A Kenyan runner who shattered a world record in the women’s 10 kilometer last month was found dead on Wednesday with authorities already searching for her husband as a possible suspect, The Guardian reported.
Police are looking for the husband of Agnes Tirop after they found her at home in Iten with stab wounds in the neck and noticed that there had been “a pool of blood on the floor,” a local police chief Tom Makori, said, according to the news outlet.
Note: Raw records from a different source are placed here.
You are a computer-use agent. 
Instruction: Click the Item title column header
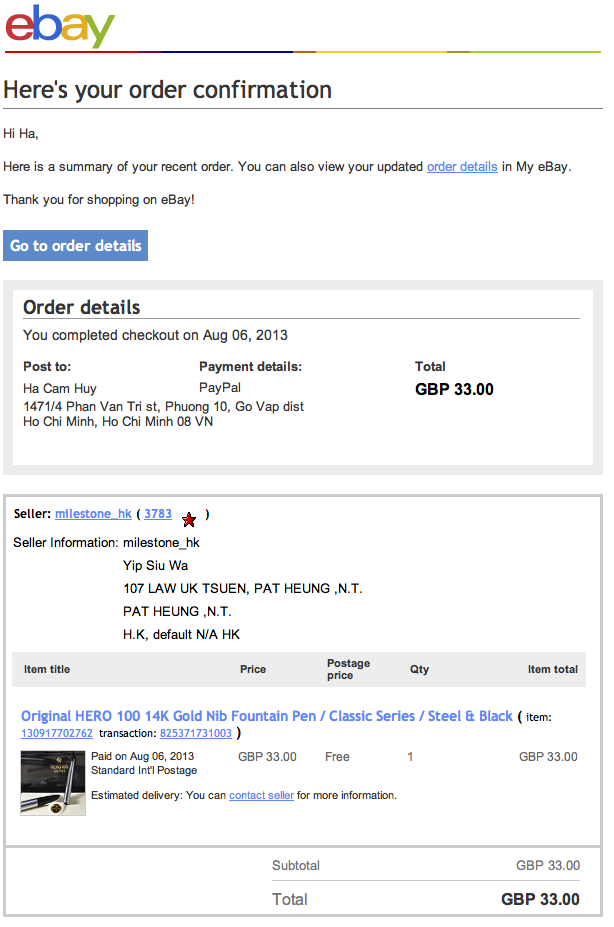click(47, 669)
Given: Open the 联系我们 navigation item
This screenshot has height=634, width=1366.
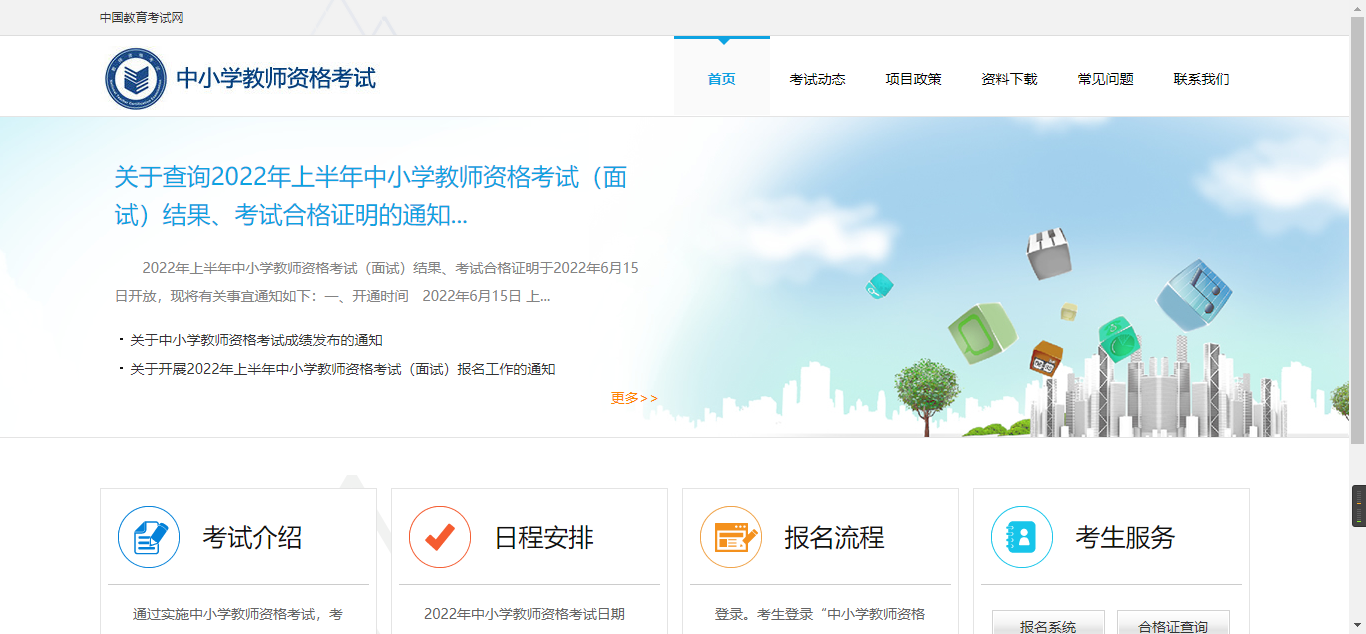Looking at the screenshot, I should pos(1201,79).
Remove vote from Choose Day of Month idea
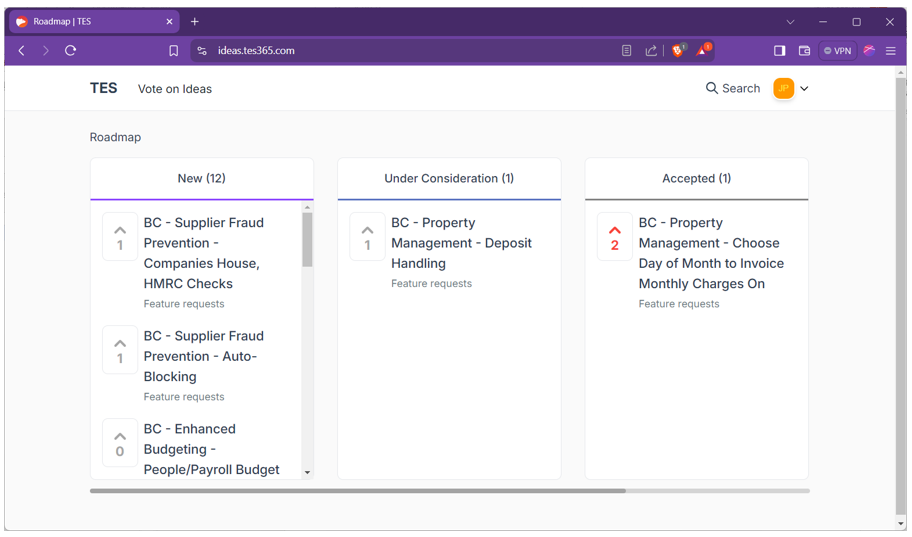 614,237
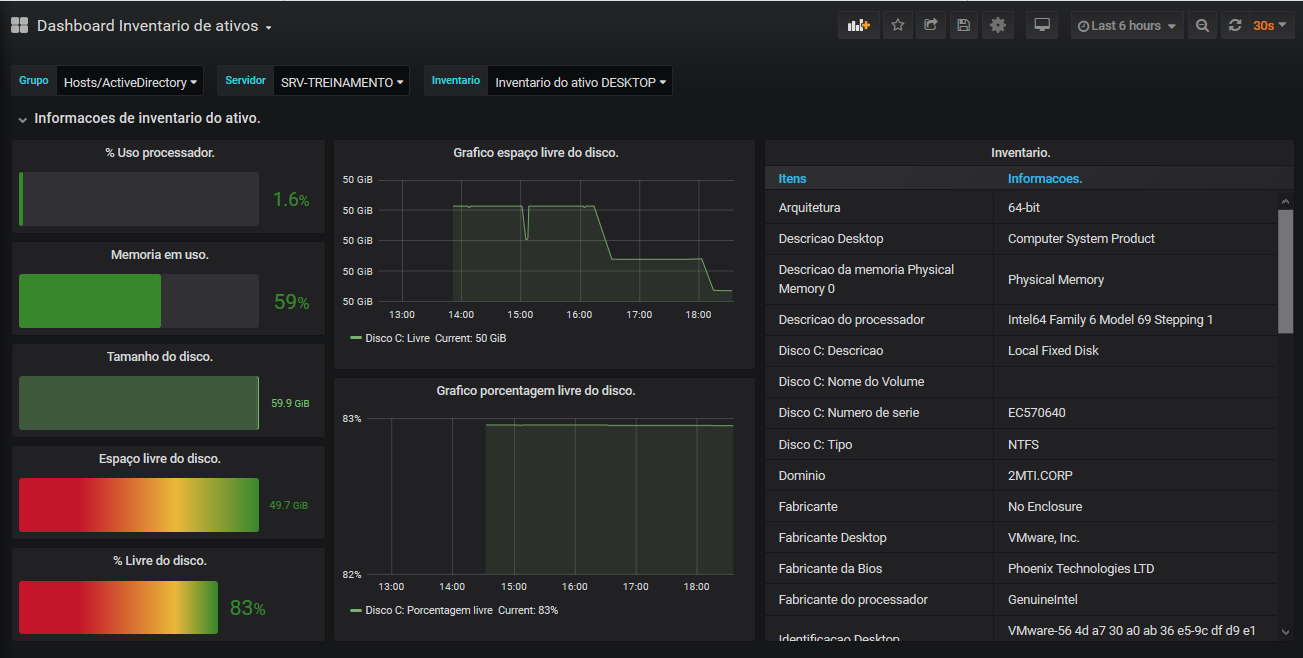Click the Add panel icon
This screenshot has width=1303, height=658.
coord(858,26)
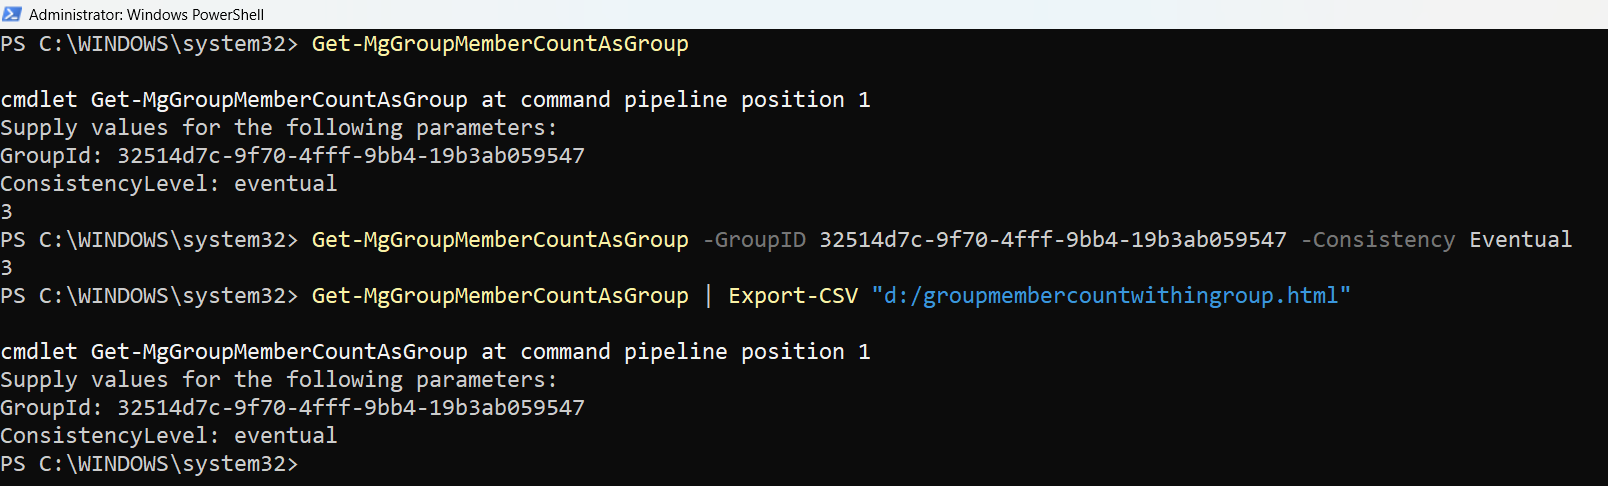The image size is (1608, 486).
Task: Click the last 'Supply values for the following parameters' line
Action: [x=278, y=380]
Makori said authorities believe she was stabbed with a knife and that “preliminary investigations tell us her husband is a suspect because he cannot be found.”
“Kenya has lost a jewel who was one of the fastest-rising athletic giants on the international stage,” Athletics Kenya, the country’s governing body for athletics, said in a statement on Wednesday.
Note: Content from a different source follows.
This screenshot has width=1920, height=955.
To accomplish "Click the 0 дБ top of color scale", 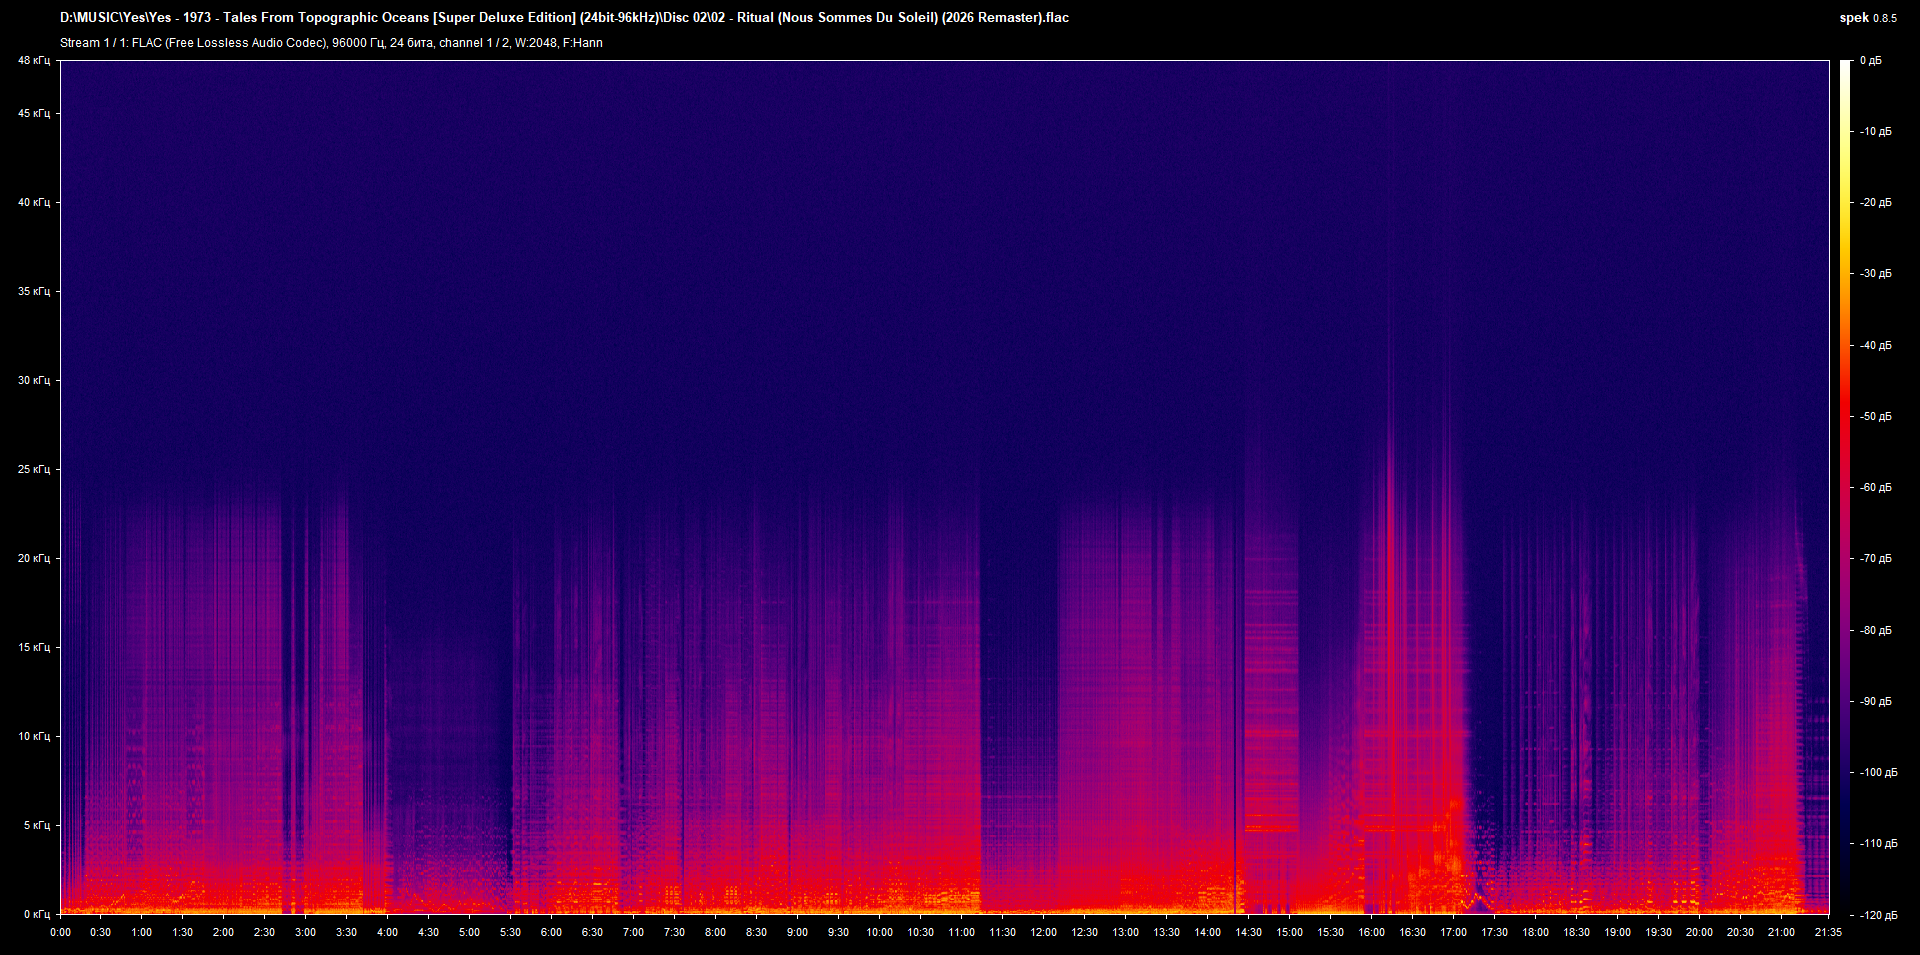I will (1871, 61).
Tirop had just last month crushed a world record in the women’s 10 kilometer race, clocking a new record time of 30:01 and beat a previous record from 2002 of 30:29. She also placed third in the 2017 and 2019 world championships. She finished fourth in the 5,000 meter during the 2020 Tokyo Olympics, the Guardian reported.
The president of Kenya called her death, “unsettling, utterly unfortunate and very sad,” according to the Guardian.
“It is unsettling, utterly unfortunate and very sad that we’ve lost a young and promising athlete who, at a young age of 25 years, had brought our country so much glory,” Kenyan president Uhuru Kenyatta said on Wednesday. “It is even more painful that Agnes, a Kenyan hero by all measures, painfully lost her young life through a criminal act perpetrated by selfish and cowardly people.”
He also urged police to hunt for Tirop’s killer “so that they can face the full force of the law,” according to the news outlet.
“I’m deeply shocked by the tragic death of Agnes Tirop, a young and bright talent. Her performances at the Olympic Games Tokyo 2020 gave hope and inspiration to so many people. My thoughts go to the Kenyan Olympic community and especially to her friends and family.” International Olympic Committee President Thomas Bach wrote in a statement.